Full 7-Day Program Videos below

7 Days of Collective Celebration is a bold, joyful initiative that activates the power of collectives during the African American Kwanzaa Holiday Season. Rooted in exchange, reciprocity, and shared abundance, the project spotlights how communities can uplift one another through the sharing of services, resources, wisdom, and lived experience.

During the seven days of Kwanzaa in 2021, collectives from around the world were featured in daily one-hour virtual experiences. Each gathering brought the Kwanzaa principles to life through, cultural expression, service offerings, interviews and invitations for participants to engage directly with the featured collectives and their work.

At its heart, the project is a living expression of practicing Kwanzaa every day, together, across our budding Global Resource Network. The goal is connection. The intention is mutual support. The vision is global collaboration. Through the generous sharing of resources, services, and information, the project began laying the foundation for a thriving network grounded in abundance rather than scarcity.

Each day was elevated by a powerful artistic premiere—original choreography by an emerging choreographer, performed to Kwanzaa, a song created by Dr. Byron Johns, Founder of A Place To Be. Through music and movement, the principles of Kwanzaa were embodied, celebrated, and carried forward as living cultural practice.

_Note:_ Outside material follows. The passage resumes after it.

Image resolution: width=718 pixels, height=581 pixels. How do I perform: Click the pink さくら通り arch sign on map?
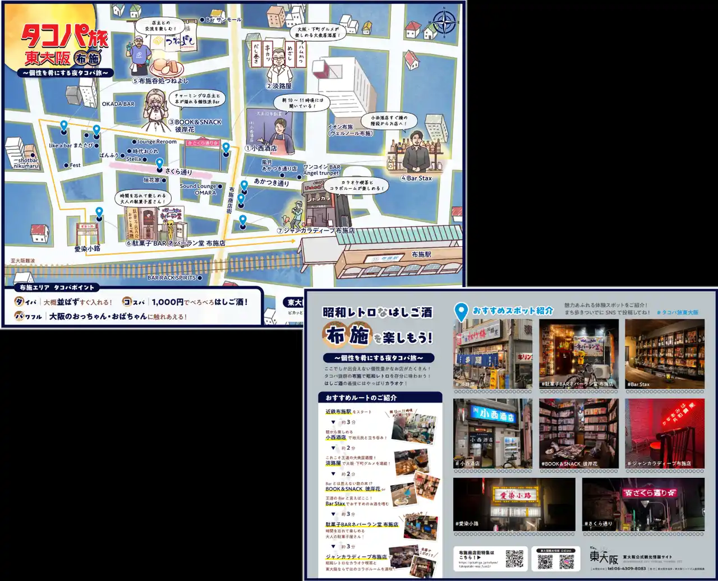click(x=202, y=144)
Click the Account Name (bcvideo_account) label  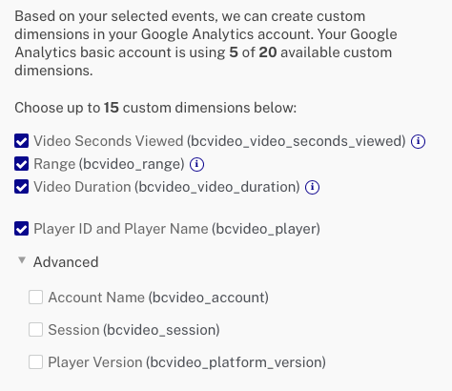pos(158,298)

The celebration reached across borders, with participating countries including Ghana, Canada, Jamaica, the United Kingdom, Japan, South Africa, and alongside numerous collectives from cities across the United States. This virtual Festival honored the wealth that already exists within our communities and illuminated what becomes possible when we intentionally collaborate within a shared network of care, creativity, and collective power.

Day1: UMOJA (UNITY):

Day 1: UMOJA (UNITY) To strive for and maintain unity in the family, community, nation, and race.

DAY 2: KUJICHAGULIA (Self Determination)

DAY 2: KUJICHAGULIA (Self Determination) To define and name ourselves, as well as to create and speak for ourselves.

Day 3: Ujima (Collective Work and Responsibility)

Day 3: Ujima (Collective Work and Responsibility) To build and maintain our community together and make our brothers’ and sisters’ problems our problems and to solve them together.

Day 4: Ujamaa (Cooperative economics)

Day 4: Ujamaa (Cooperative economics) To build and maintain our own stores, shops, and other businesses and to profit from them together.

DAY 5: NIA (Purpose)

Day 5: Nia (Purpose) To make our collective vocation the building and developing of our community to restore our people to their traditional greatness.

DAY 6: KUUMBA (PURPOSE)

Day 6: Kuumba (Creativity): To do always as much as we can, in the way we can, to leave our community more beautiful and beneficial than we inherited it.

 Day 7: Imani (Faith)

Imani (Faith): To believe with all our hearts in our people, our parents, our teachers, our leaders, and the righteousness and victory of our struggle.